Residential housing segment has been going through a challenging time as purchases have plummeted across cities. Major reasons for this include high price points, higher interest rates and cautious buyer approach, among others. The recent rate cuts may augur well for the realty sector. Srinivas Acharya, Managing Director of Sundaram BNP Paribas Home Finance, however, is convinced that individuals cannot indefinitely postpone house-buy decision. In this interview with The Hindu, he articulates his view points on issues affecting the housing sector. Excerpts:
What are the challenges that this sector is currently facing?
The home buyers have been hesitant to take a long-term commitment. Typically, the buyers look at buying a house property based on future income and likely salary increases over the next five years. About 60 per cent of the home loan buyers belong to the salaried segment. Within that, 50 per cent are from the IT sector.
There is a certain uncertainty in this segment in terms of job security. Though acquisition of a house is possible only through long-term loans for the salaried class, they are unwilling to take the long-term call at this moment due to uncertainty.
While we are getting a number of enquiries and even sanctioning is happening, they are holding on to the final buy decision. Prospective buyers are postponing their buy decisions. They are currently in a ‘wait and watch’ mode. Hence, the sales cycle is taking longer than before.
Is the higher interest rate main cause for postponement of home purchases?
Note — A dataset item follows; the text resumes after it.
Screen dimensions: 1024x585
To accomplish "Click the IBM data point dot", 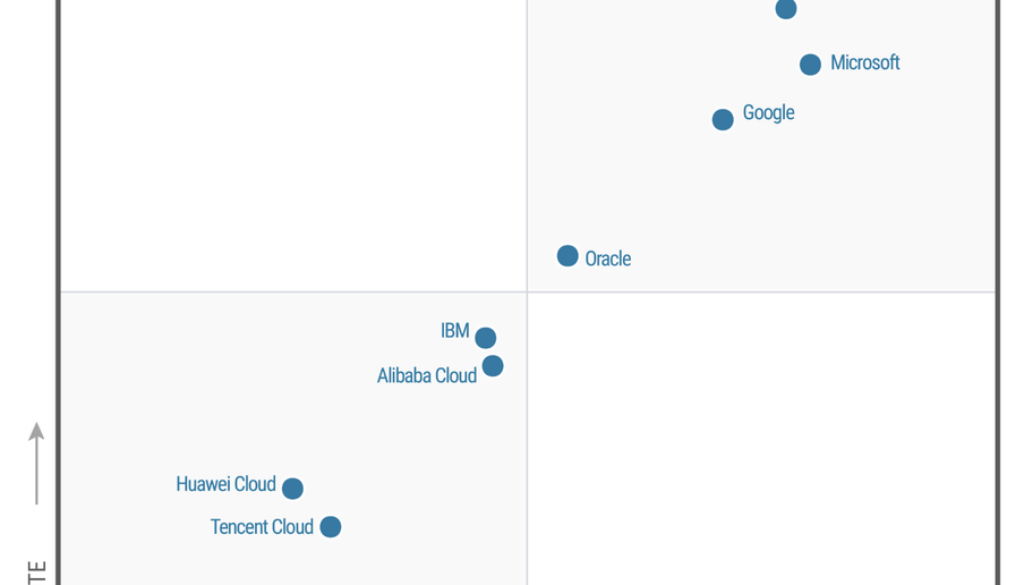I will [x=486, y=338].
The sector has, for a while now, moved into the variable interest rate mode. Unlike in the past when it was a fixed rate regime, in the current variable interest rate scenario, a slight lowering of interest rate is not likely to drive home buying. It is a myth to say that interest rate drives acquisition of home loans. Interest rate could be one of the factors, but it is not the main reason for sluggishness in the sector.
What will drive growth in the sector?
Housing growth has to be Government-driven. Providing connectivity is important for housing development, and infrastructure is important for development and growth of this sector. The sub-30 age group, who are first-time buyers, also look for social infrastructure including availability of schools. Hence, as housing sector expands into the outskirts of cities, these too will become relevant factors.
Will the ‘Housing for all’ scheme help revive positive sentiments in the industry?
This is good and welcome initiative. It is important for the Central and State Governments to work together as the action has to happen on the ground. Land has to come from the Government since 60-70 per cent of the cost is towards the land. Also, a person who needs affordable housing will also need a secure job and transportation facility to his place of work. For affordable housing to become a reality, the Government has to chip in with land and lay specific conditions on timely implementation.
How do you see the opportunities in the rural housing sector?
There is tremendous scope to do funding for rural housing. The default rate is low there, and a lot can be done in this space. This is an ideal solution to enhance rural prosperity. Legalising title will play an important role in making rural housing a success. While we disbursed about Rs.70 crore last year, we have already done close to Rs.20 crore in the first two months this year. We are quite hopeful of our prospects in this segment as default rates are low in this segment.
How does acquisition of portfolios of smaller HFCs (housing finance companies) help you?
We buy the portfolios of smaller HFCs in the affordable housing space, wherein they originate the loans and we will then take over. Recoveries are impressive in this segment. We have recently done three deals amounting to Rs.30 crore. Time taken to appraise customer at lower price level segments is higher. We don’t have to do initial marketing. Buying portfolio of smaller finance companies helps from a cost structure point of view. These deals have been very good for us. There is good potential for us to grow in the lower segment. We will continue to explore opportunities in this space.
How is your company placed in the market in terms of services and business?
We excel in turnaround time because of our specialised expertise. All our arrangements are in-house, including credit appraisal and legal. We also pride ourselves in understanding the customer needs and adopting a customer-friendly approach.
Given the challenges in the business, what will be your immediate-term focus areas?
Earlier, we had been largely south-focused. In the last four years, we expanded our presence outside this region. While the overall market has been challenging, there have been certain pockets that have offered us opportunities.
We are in the processing of opening up eight new offices in Gujarat and Rajasthan this year. That is a significant expansion for us, and we are confident that we will be able to garner good business from these two markets. Andhra Pradesh also holds good potential for us.
When do you see the recovery?
We are hoping that the buyer’s resistance will not last long as it has already been an extended slowdown. Demand projection was high two years ago, and a lot of projects came up. We have heard that there are 20 plus quarters of unsold stocks (in the Chennai region) in the market but I do think that when the recovery happens, the entire finished stock could get consumed in a single quarter because the demand is real and people are not likely to indefinitely postpone their decision.
Hence, they could very quickly lap up the unsold stock once the first set of buying starts happening. Overall, there is a general stabilisation of the economy. We are hoping that the government spending will start happening soon. We expect a recovery in this space in the second half of this year, more towards the fourth quarter.